Polemik Hukum Musik Dan Lagu, Ketua Mui: Perdebatan Tidak Produktif

Sedang Trending 1 minggu yang lalu

KINCAIMEDIA,JAKARTA -- Ketua Majelis Ulama Indonesia (MUI) bagian Seni, Budaya, dan Peradaban Islam, KH Jeje Zaenudin menanggapi hukum musik dan lagu nan kembali menjadi perdebatan, khususnya di media sosial. Polemik ini dipicu translator Surat Asy Syuara sebagai Surat Para Penyair nan diidentikan dengan para musikus oleh salah seorang pendakwah nan populer. 

Menurut Kiai Jeje, sebenarnya polemik masalah norma musik dan lagu tersebut hanyalah mendaur ulang perdebatan masalah fikih klasik nan sudah ada beratus-ratus tahun lalu. 

"Meskipun ada manfaatnya, tetapi itu perdebatan nan tidak produktif dan tidak memberi solusi. Malah berakibat pro-kontra di kalangan masyarakat awam nan diikuti dengan saling mecela dan menghakimi antara nan pro dan kontra, sebagaimana bisa dibaca dalam komentar-komentar di medsos dari masing-masing pihak," ujar Kiai Jeje dalam keterangannya di Jakarta, Senin (6/5/2024).

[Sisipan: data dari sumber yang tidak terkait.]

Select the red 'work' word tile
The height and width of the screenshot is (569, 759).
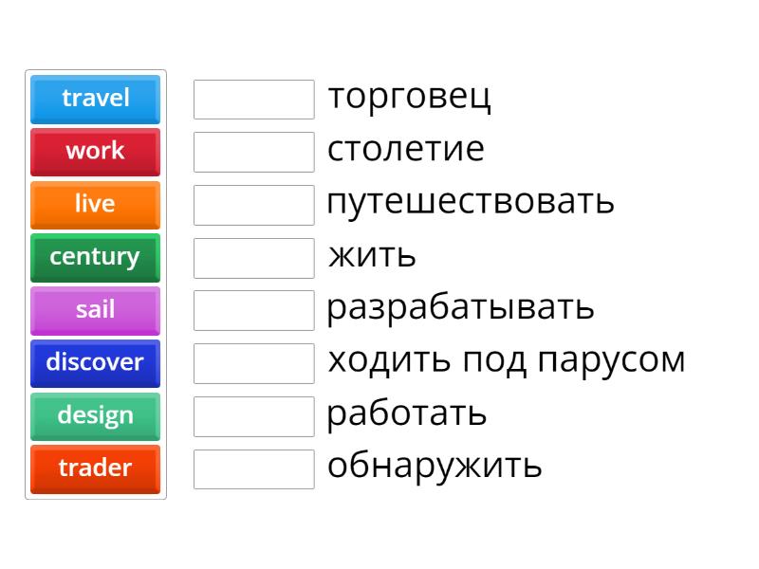[x=95, y=152]
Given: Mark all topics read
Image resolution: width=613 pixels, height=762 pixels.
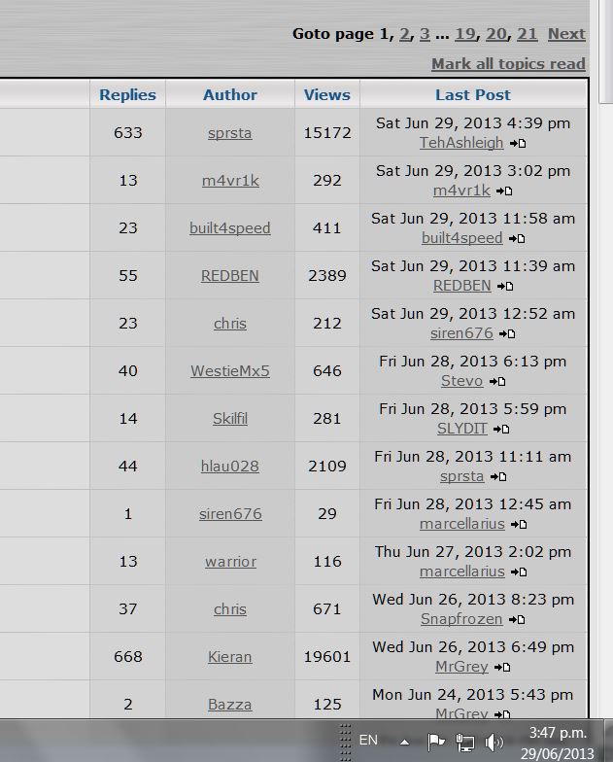Looking at the screenshot, I should (508, 64).
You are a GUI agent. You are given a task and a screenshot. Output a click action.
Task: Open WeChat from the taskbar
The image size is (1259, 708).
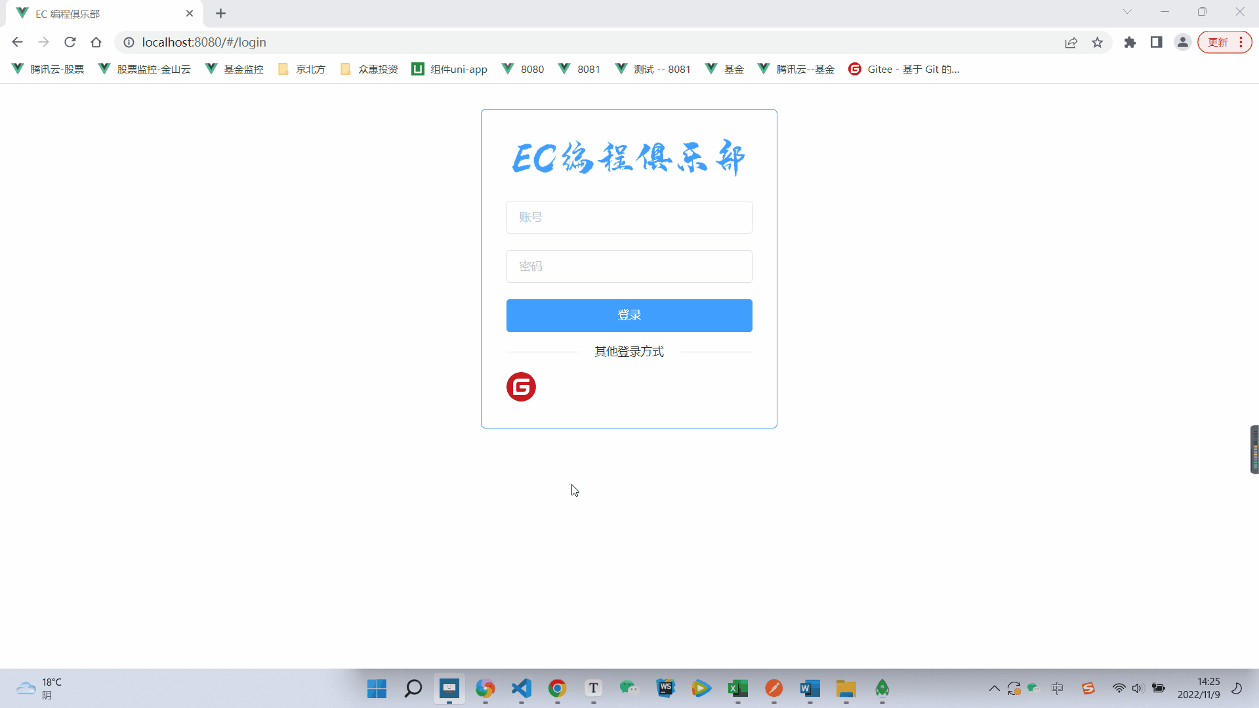629,688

Kiai Jeje menuturkan, adanya perbedaan pendapat di kalangan para ustadz sejak jaman dulu itu menunjukkan bahwa masalah musik dan lagu tidak ada dalil nan qath'i dan sharih alias dalil nan secara pasti dan tegas dari Alquran, hadits, maupun Ijmak ustadz tentang pengharamannya secara mutlaq. Karena jika ada dalil nan pasti, jelas, dan tegas dari Alquran, hadis, ataupun ijmak, tidak mungkin terjadi perbedaan pendapat di kalangan para ustadz sejak jaman dulu.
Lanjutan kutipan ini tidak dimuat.